摘要: 本文是吴恩达 (Andrew Ng)老师《机器学习》课程，第八章《正则化》中第56课时《代价函数》的视频原文字幕。为本人在视频学习过程中记录下来并加以修正，使其更加简洁，方便阅读，以便日后查阅使用。现分享给大家。如有错误，欢迎大家批评指正，在此表示诚挚地感谢！同时希望对大家的学习能有所帮助。

In this video, I'd like to convey to you, the main intuitions behind how regularization works. And we'll also write down the cost function that we'll use when we were using regularization. With the hand drawn examples that we have on these slides, I think I'll be able to convey part of the intuition. But an even better way to see for yourself, how regularization works, is if you implement it,and to see it work for yourself. And if you do the appropriate exercises after this, you get the chance to see regularization in action for yourself. So, here's the intuition.

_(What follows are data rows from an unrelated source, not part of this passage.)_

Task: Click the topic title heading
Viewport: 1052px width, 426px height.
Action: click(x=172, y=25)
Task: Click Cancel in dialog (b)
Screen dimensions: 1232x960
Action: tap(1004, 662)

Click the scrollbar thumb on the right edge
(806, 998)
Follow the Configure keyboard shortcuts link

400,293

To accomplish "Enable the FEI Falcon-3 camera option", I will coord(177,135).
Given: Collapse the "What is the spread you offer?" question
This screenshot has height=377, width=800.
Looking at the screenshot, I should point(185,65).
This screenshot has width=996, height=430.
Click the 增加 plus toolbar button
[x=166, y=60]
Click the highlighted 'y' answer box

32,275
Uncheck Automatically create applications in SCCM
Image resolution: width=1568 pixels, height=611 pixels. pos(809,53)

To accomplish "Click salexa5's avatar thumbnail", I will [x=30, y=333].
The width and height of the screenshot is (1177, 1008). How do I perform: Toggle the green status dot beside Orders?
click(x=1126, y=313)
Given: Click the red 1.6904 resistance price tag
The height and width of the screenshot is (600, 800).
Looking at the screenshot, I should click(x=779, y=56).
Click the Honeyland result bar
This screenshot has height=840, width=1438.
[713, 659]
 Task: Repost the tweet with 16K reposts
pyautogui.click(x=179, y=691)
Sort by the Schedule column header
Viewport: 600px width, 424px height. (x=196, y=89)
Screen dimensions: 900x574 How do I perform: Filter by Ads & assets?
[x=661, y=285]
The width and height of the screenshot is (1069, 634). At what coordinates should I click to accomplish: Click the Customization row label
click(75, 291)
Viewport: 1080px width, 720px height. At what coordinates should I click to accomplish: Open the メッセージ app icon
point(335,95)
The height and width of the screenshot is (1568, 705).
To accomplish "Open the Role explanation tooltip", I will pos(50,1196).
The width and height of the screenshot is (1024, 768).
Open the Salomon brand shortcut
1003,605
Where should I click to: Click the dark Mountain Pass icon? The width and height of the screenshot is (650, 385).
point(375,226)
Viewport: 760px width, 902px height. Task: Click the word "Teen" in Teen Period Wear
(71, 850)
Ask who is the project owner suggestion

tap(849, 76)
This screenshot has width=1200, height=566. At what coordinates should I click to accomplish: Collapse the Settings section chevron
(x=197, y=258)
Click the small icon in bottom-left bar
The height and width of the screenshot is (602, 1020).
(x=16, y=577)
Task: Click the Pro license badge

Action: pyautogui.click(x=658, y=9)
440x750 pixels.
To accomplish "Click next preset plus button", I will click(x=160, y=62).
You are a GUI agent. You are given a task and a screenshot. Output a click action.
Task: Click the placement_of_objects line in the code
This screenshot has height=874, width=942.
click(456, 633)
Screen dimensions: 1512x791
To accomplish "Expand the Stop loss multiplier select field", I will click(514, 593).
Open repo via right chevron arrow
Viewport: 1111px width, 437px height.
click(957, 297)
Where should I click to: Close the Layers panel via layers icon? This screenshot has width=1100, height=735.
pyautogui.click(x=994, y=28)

In the previous video, we saw that if we were to fit a quadratic function to this data, it gives us a pretty good fit to this data. Whereas, if we were to fit an overly high order degree polynomial, we end up with a curve that may fit the training set very well, but really not be a good hypothesis, but overfit the data poorly, and not generalize well. Considering the following. Suppose we were to penalize, and make the parameters $\theta _{3}$ and $\theta _{4}$ really small. Here's what I mean. Here is our optimization objective, or here is optimization problem, where we minimize our usual square error cost function. Let's say I take this objective and modify it, and add to it plus 1000x $\theta _{3}^{^{2}}$ plus 1000x $\theta _{4}^{2}$ . 1000 I am just writing down as some huge number. Now, if we were to minimize this function, the only way to make this new cost function small is the $\theta _{3}$ and $\theta _{4}$ are small, right? Because otherwise, if you have 1000x $\theta _{3}$ , this new cost function gonna be big. So when we minimize this new function, we are going to end up with $\theta _{3}$ close to 0, and $\theta _{4}$ close to 0. And that's as if we're getting rid of these two terms over there. And if we do that, well then, if $\theta _{3}$ and $\theta _{4}$ are close to 0, then we are basically left with a quadratic function. And so we end up with a fit to the data, that's quadratic function plus maybe, tiny contributions from small terms, $\theta _{3}$ and $\theta _{4}$ that they may be very close to 0. And so, we end up with essentially a quadratic function, which is good, because this is a much better hypothesis. In this particular example, we looked at the effect of penalizing, two of the parameter values being large. More generally, here is the idea behind regularization.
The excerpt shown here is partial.